1982: For corporations, the long term will take precedence over the short-term bottom line.

U.S. corporate managers are beginning to think about the long term rather than the next quarter. --John Naisbitt

To say that this prediction is overly optimistic is close to an understatement, especially as climate change continues apace and public-company CEOs persist in their agony to customize company performance for quarterly earnings calls. Things had gotten so nearsighted for CEOs that, in 2019, nearly 200 companies signed a letter that declared they would stop solely focusing on maximizing shareholder profits. This blooper rates an F.

2005: Cellphones won't become spam torture devices.

OK, turning your prospects' cellphones into ringing spam machines is probably not your idea of cultivating goodwill. And it's not likely to happen. --John Freeman

Perhaps Freeman believed implicitly in the National Do Not Call Registry, which was established in 2003. But our phones have indeed turned into spam machines.

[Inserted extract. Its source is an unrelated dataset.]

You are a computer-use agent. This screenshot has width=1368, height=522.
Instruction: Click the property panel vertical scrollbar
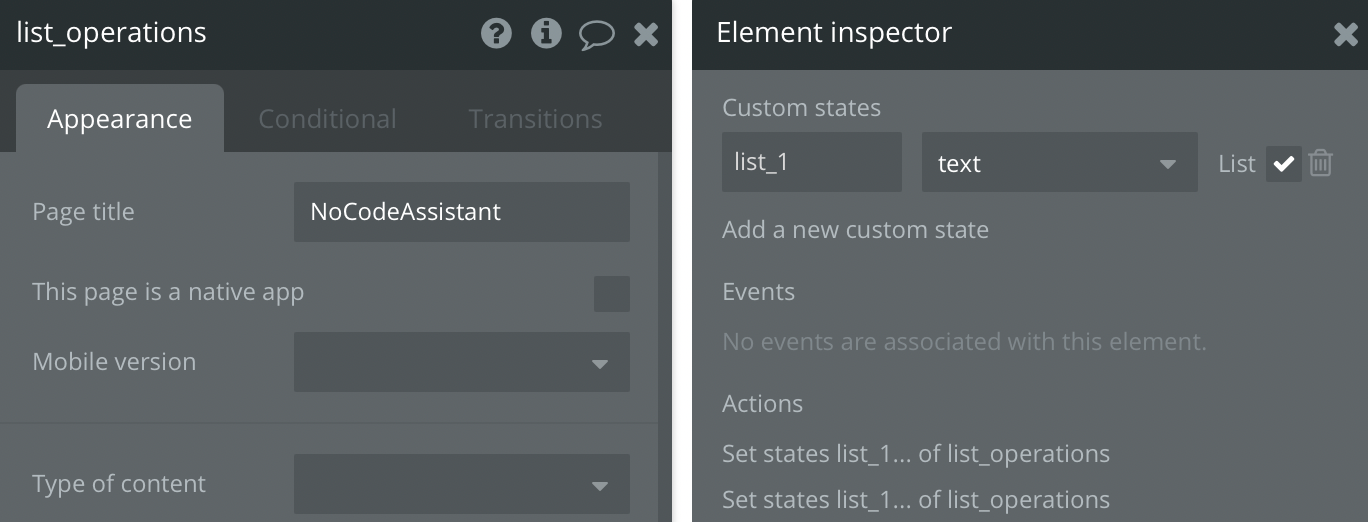tap(666, 337)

In 2020, President Trump signed the Telephone Robocall Abuse Criminal Enforcement and Deterrence Act to try once more to rein in the intrusions. We vaguely recall an organization texting a petition about it for us to sign. Unfortunately, this prediction gets an F.

Tossups 

1995: Technology has made things ... better?

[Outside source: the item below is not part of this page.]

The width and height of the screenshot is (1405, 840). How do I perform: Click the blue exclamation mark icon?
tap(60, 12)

Our tools keep getting better, and as a result of that, our lives keep getting better. --Tom Clancy

To be fair, Clancy didn't see social media depression (or disinformation) coming. Of course, technological advances save lives. The rapid development of promising Covid-19 vaccines, for example, couldn't have happened without them. On the other hand, technology has also given people a massive and speedy platform for questioning whether the pandemic even actually exists. Clancy's prediction was imbalanced in its optimism. In the end, technology's ability to improve lives is only as good as the people who yield it. We'll give this one a C.

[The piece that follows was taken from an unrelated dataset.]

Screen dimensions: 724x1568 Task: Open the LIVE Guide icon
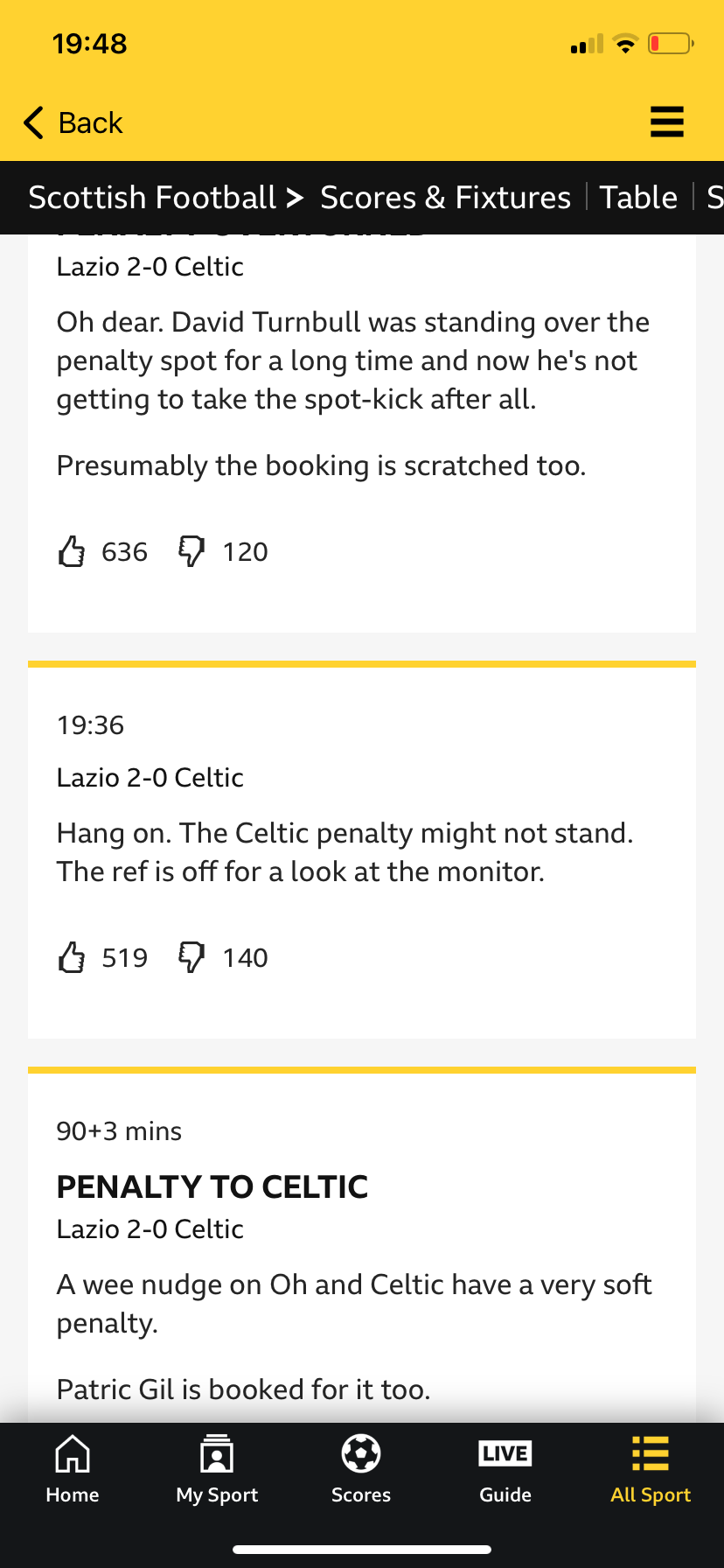coord(505,1454)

1995: Will we go back to the office?

I work at home, and if I wanted to, I could have a computer right by my bed, and I'd never have to leave it. But I use a typewriter, and afterward I mark up the pages with a pencil. Then I call up this woman named Carol out in Woodstock and say, "Are you still doing typing?" Sure she is, and her husband is trying to track bluebirds out there and not having much luck, and so we chitchat back and forth, and I say, "OK, I'll send you the pages." --Kurt Vonnegut

In this piece, Vonnegut went on to say that he could work remotely and never speak to humans if he so wanted--but that people would, despite technological advances, always choose to be around one another. Was his prediction true? Forty-five percent of people in a 2020 study by Twingate said that they missed the office for one reason or another. We'll have to see how life goes post-pandemic to know how much we stay away from one another when our lives no longer depend on it. This grade is marked Incomplete.